* **Task prompt**
If an entry holds a picture, leave the picture out and output everything else exactly.

---------- Supplied entries ----------

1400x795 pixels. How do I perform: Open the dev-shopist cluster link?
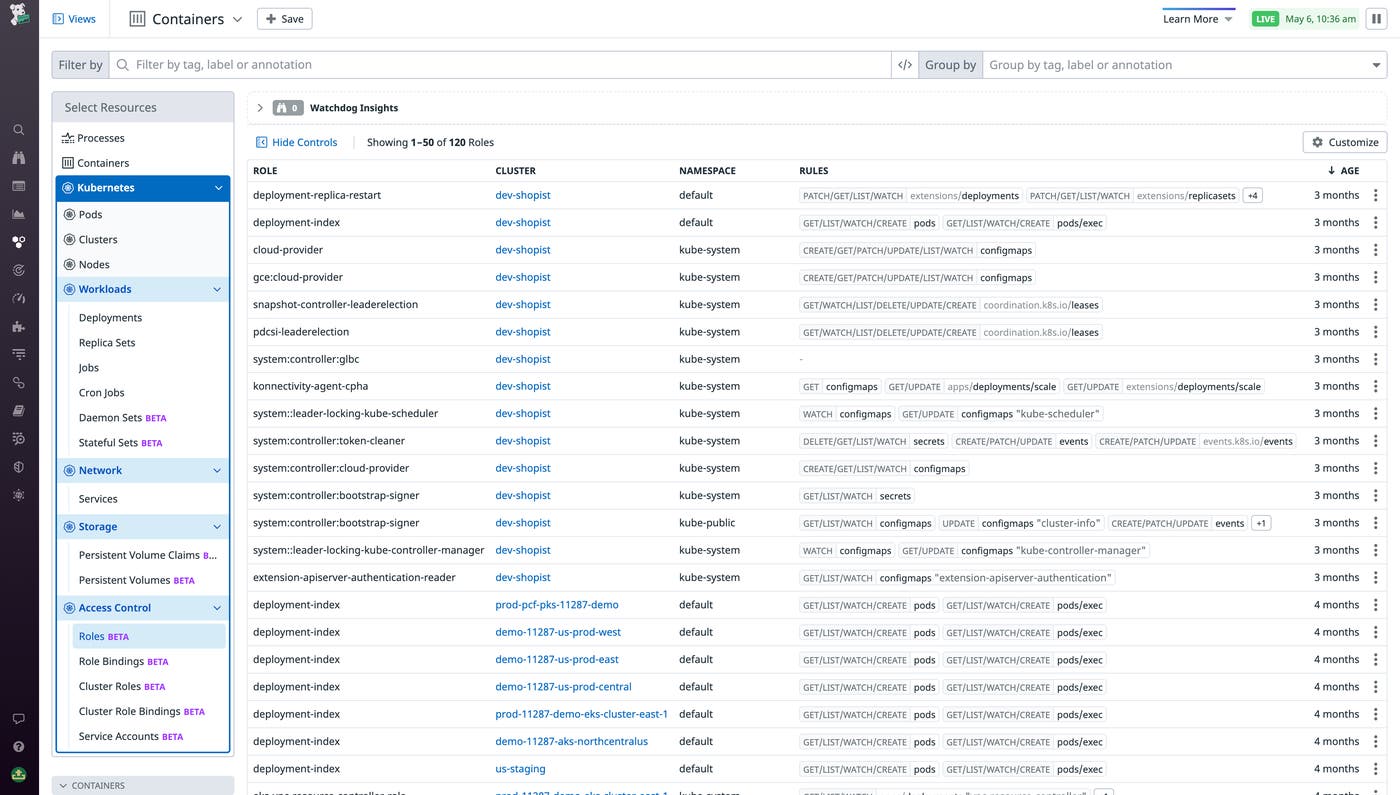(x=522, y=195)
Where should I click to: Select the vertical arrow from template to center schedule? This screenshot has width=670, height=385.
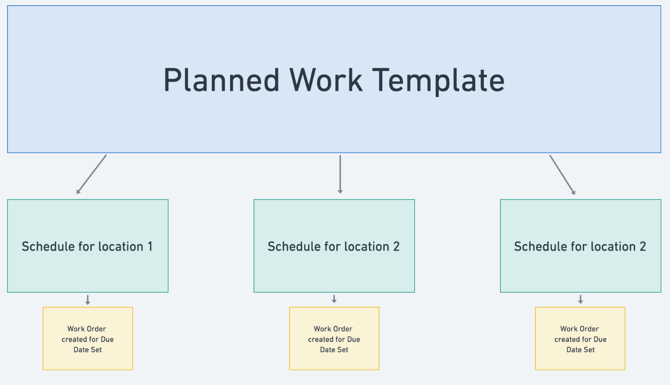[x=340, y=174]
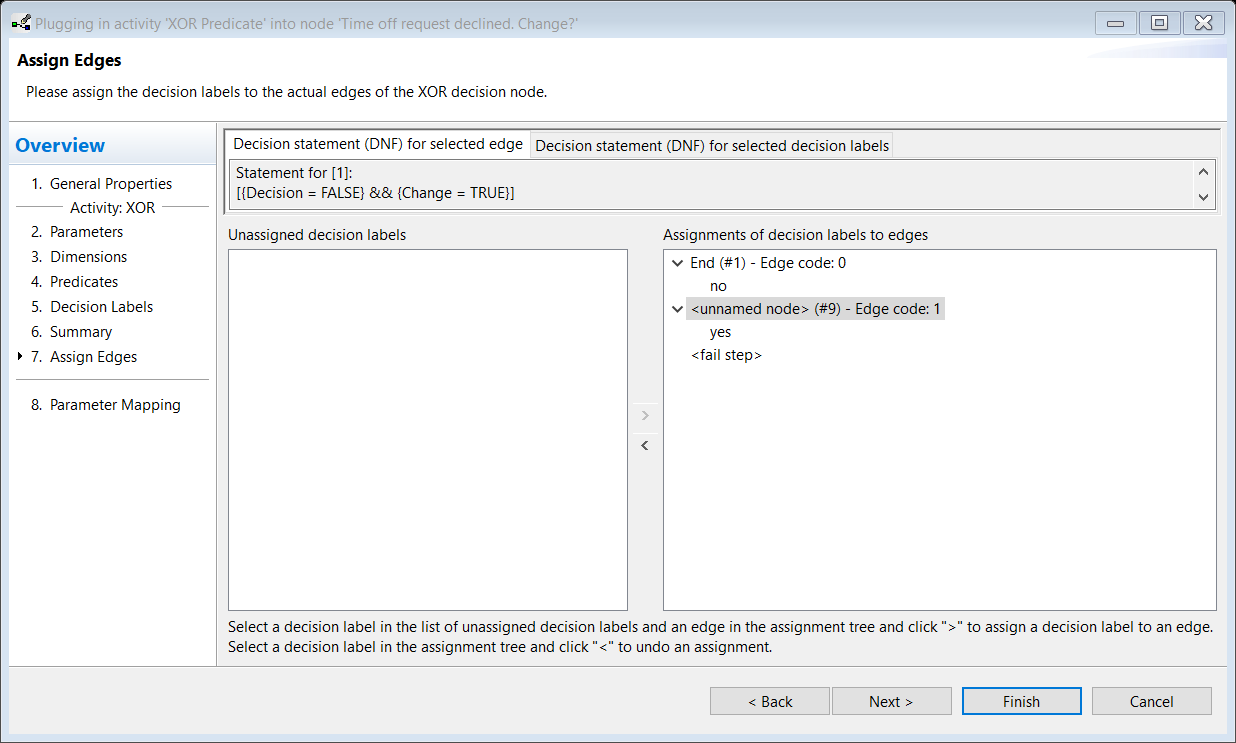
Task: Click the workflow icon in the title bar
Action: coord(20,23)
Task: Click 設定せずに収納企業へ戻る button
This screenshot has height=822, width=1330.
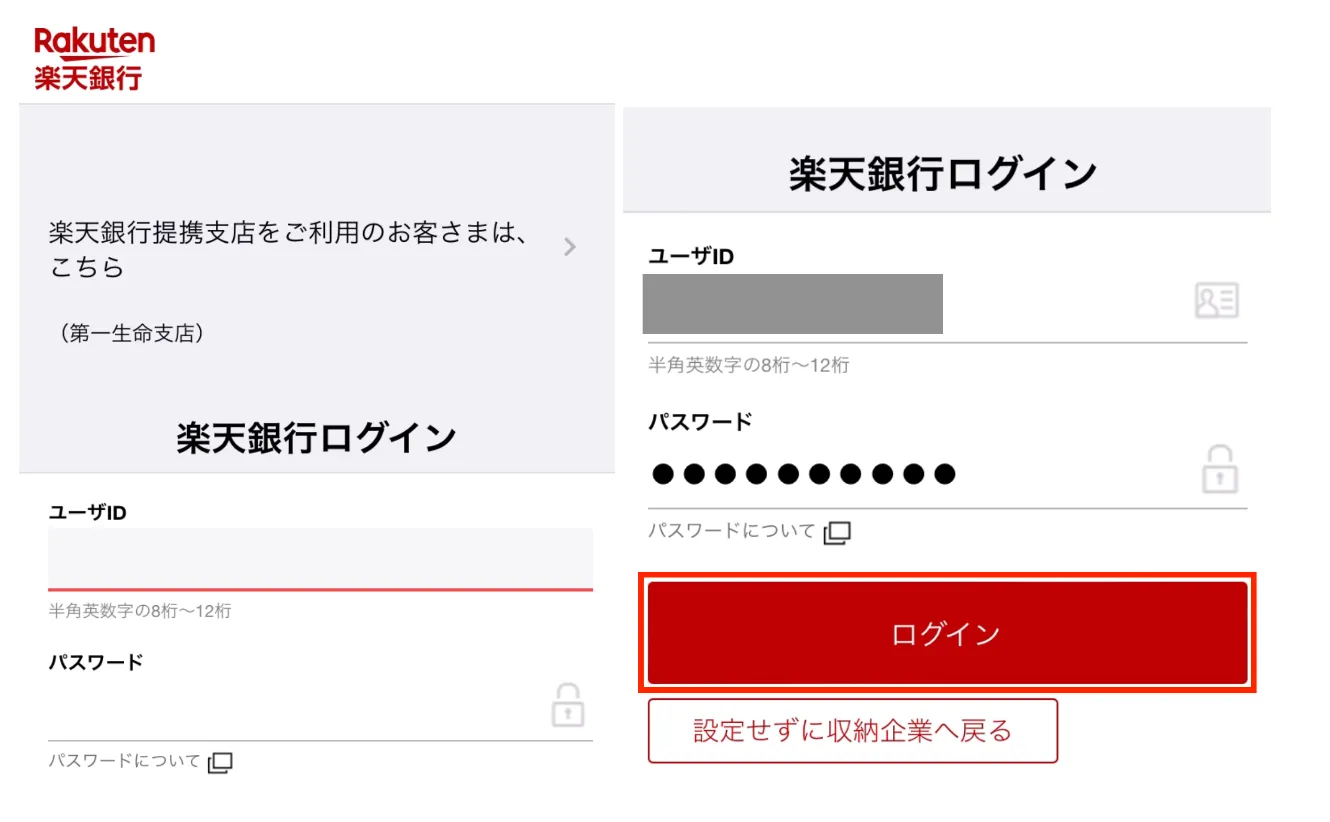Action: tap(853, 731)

----------

* **Answer**
1400x795 pixels. How do I perform: Open the dev-shopist cluster link?
(x=522, y=195)
Where should I click to: Select the vertical arrow from template to center schedule? This screenshot has width=670, height=385.
[x=340, y=174]
Task: Click the workflow icon in the title bar
Action: coord(20,23)
Task: Click 設定せずに収納企業へ戻る button
This screenshot has height=822, width=1330.
Action: tap(853, 731)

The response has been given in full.